The critical concept to understand here is that OpenGL calls operate on a current context. Before you can make any OpenGL calls, you need to create a context, and make it current. The context being current applies to a thread, so different threads can have different current contexts. I don't think it's clearly defined what happens if you attempt to make OpenGL calls without having a current context, but it certainly isn't anything useful. The most likely outcomes would be nothing at all, or a crash.

GLSurfaceView handles all of the complexity of setting up contexts for you. It creates a rendering thread that runs independently from the main (UI) thread, creates a context, and makes that context current in the rendering thread. Once methods on your GLSurfaceView.Renderer implementation are invoked, you already have a current context, and you're ready to make OpenGL calls.

Now, if you want to make OpenGL calls before all of that GLSurfaceView magic happens, you have to do a lot of this yourself. You can call methods of the EGL14 class to create your own context, and make it current. It's slightly painful, but not terribly difficult.
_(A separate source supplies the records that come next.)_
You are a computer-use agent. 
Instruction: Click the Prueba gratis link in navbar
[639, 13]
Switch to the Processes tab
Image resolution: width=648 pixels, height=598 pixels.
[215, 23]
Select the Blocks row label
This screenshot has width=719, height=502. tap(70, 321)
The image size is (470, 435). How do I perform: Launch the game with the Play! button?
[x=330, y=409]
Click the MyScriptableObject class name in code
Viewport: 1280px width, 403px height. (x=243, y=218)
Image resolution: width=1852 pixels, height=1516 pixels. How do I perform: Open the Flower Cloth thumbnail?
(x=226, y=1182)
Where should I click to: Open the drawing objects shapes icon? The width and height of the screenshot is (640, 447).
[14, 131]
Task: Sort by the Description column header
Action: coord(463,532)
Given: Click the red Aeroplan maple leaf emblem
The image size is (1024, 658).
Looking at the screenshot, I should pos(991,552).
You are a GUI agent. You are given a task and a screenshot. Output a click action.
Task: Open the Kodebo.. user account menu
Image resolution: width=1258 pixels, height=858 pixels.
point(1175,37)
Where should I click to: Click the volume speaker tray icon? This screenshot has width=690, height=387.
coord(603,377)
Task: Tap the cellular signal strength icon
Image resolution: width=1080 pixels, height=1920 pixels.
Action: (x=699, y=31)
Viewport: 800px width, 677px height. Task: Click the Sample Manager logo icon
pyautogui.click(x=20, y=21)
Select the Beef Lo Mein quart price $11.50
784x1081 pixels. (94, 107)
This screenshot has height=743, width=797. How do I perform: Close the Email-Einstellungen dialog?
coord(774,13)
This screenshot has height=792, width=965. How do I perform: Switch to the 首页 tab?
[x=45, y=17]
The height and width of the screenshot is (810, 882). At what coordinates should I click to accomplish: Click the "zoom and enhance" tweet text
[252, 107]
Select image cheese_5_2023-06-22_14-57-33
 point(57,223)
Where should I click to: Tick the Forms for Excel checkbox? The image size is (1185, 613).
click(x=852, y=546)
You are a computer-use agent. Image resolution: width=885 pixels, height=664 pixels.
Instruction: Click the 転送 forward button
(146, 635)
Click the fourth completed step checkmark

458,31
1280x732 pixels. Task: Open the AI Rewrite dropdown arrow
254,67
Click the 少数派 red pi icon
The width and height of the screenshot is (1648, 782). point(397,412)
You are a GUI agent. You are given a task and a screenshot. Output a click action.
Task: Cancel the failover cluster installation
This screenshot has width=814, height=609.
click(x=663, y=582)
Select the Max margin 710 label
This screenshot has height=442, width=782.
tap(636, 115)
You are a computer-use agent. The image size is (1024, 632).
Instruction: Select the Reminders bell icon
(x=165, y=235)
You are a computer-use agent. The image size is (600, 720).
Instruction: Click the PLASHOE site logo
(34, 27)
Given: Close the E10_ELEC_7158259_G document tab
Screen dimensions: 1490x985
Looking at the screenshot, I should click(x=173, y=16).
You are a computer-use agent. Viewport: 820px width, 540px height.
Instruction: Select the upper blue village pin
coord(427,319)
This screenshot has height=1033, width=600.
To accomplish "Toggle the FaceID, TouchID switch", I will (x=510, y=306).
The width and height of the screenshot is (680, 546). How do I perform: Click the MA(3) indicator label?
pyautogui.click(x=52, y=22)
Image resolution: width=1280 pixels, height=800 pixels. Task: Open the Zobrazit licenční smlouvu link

I don't have full code handy, but you should be able to either find examples, or figure it out from documentation. You will use methods like eglChooseConfig(), eglCreateContext(), eglMakeCurrent(), and probably a handful more on the way.

Once you're done with that, you can make your OpenGL calls for creating textures, etc. But unfortunately, that's not the whole story yet.

Once your GLSurfaceView comes to life, it will create its own context as usual. Different OpenGL contexts can share resources (like textures), but they don't do that by default. Since GLSurfaceView knows nothing about the context you already created, it won't share resources with your context.

To enable resource sharing, you have to interfere in the creation of the context by GLSurfaceView. You can do this with the setEGLContextFactory method. This allows you to hook up your own context creation for the GLSurfaceView, where you can now create a context that shares resources with the context you created earlier, and used for your texture loading.